> **TASK STATEMENT**: Reprint all of the data below exactly as shown and skip every image.

· · · ·

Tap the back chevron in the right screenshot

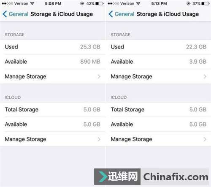coord(111,14)
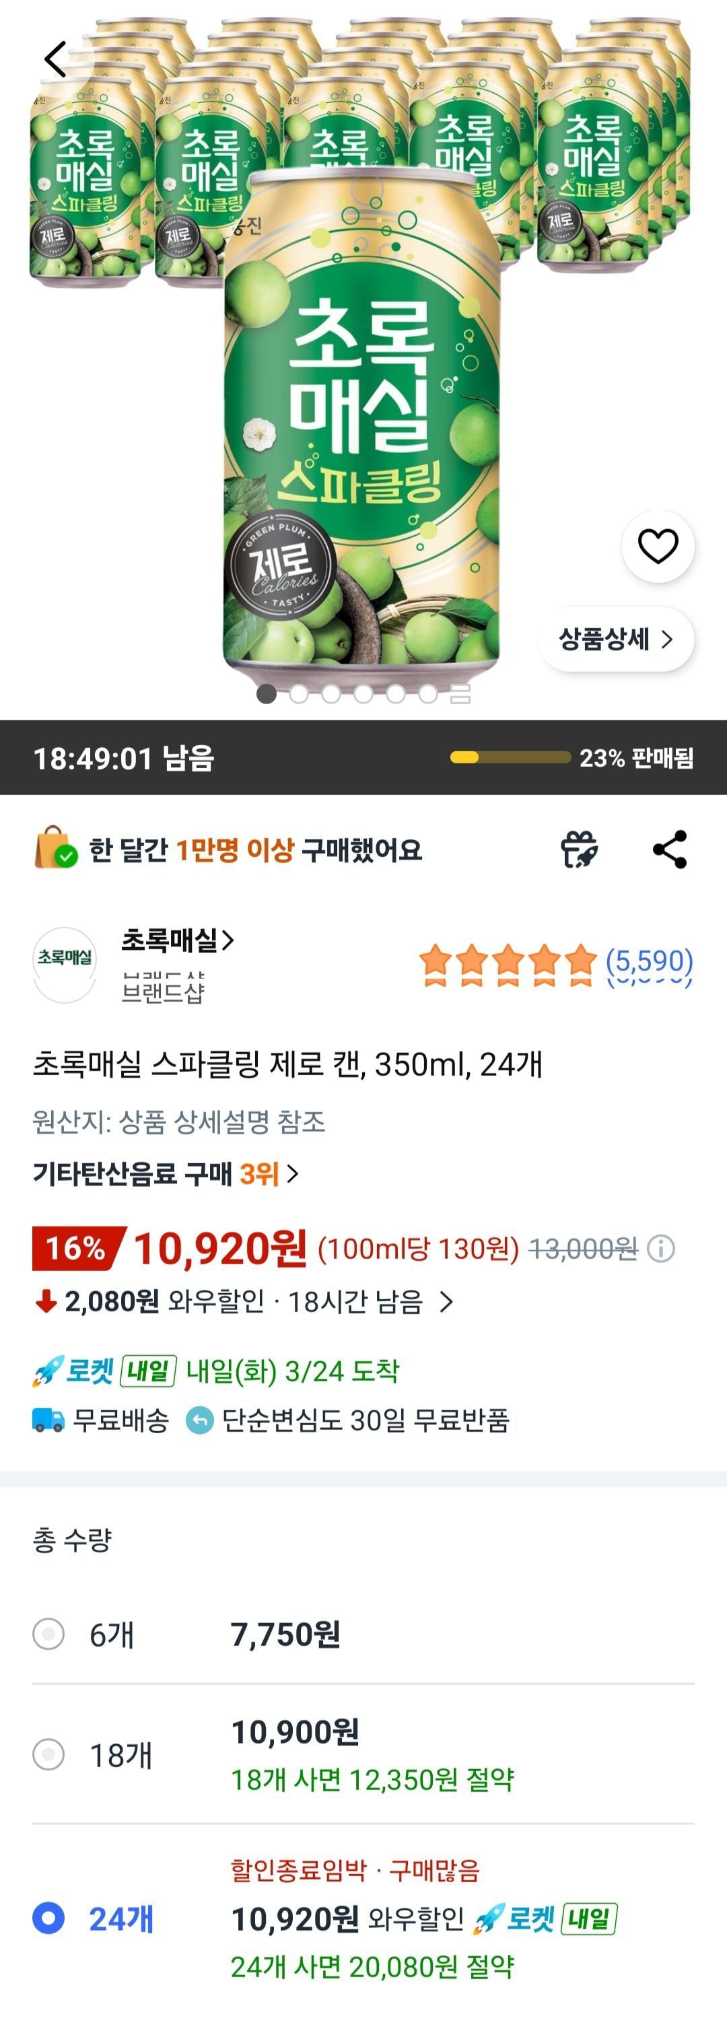727x2039 pixels.
Task: Select the 6개 quantity option
Action: coord(48,1634)
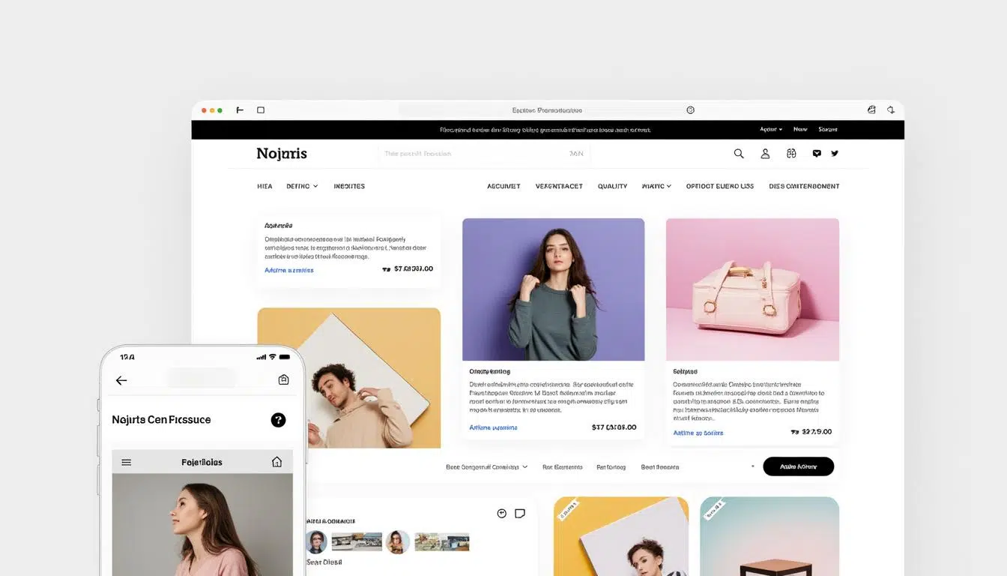Click the browser reload icon in address bar
This screenshot has height=576, width=1007.
[690, 110]
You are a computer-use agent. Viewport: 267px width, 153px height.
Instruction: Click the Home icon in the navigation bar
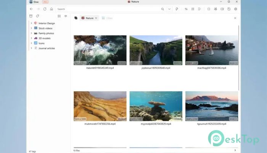pos(51,9)
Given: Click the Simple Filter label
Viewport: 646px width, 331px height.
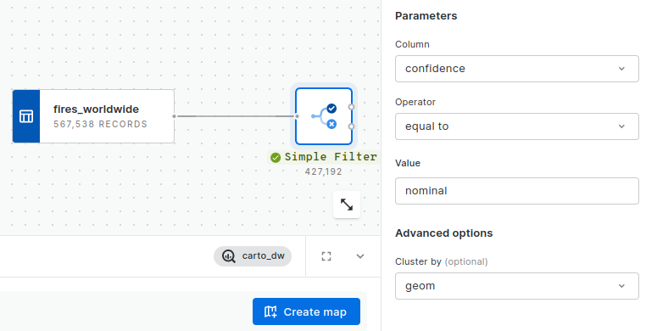Looking at the screenshot, I should (x=331, y=157).
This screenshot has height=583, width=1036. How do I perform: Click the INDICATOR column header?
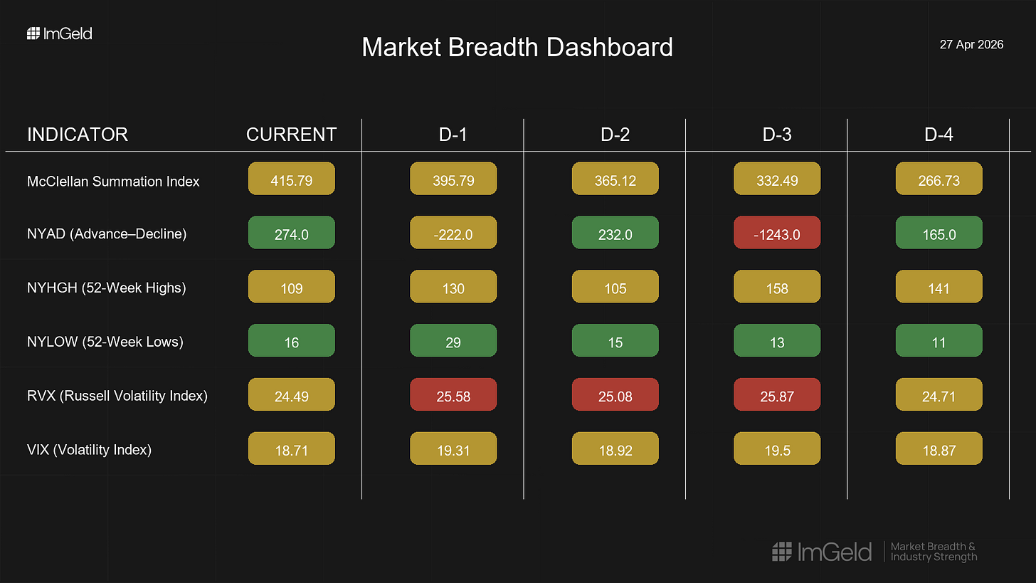pos(78,135)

· · · ·

> **TASK RESPONSE**:
Tap the back chevron in the right screenshot

coord(111,14)
727x2039 pixels.
Task: Select the 6개 quantity option
Action: coord(48,1634)
Click the browser reload icon in address bar
This screenshot has height=576, width=1007.
[690, 110]
You are a computer-use agent. Viewport: 267px width, 153px height.
Instruction: Click the Home icon in the navigation bar
pos(51,9)
Given: Click the Simple Filter label
Viewport: 646px width, 331px height.
Looking at the screenshot, I should (x=331, y=157).
This screenshot has height=583, width=1036. How do I perform: Click the INDICATOR column header?
pos(78,135)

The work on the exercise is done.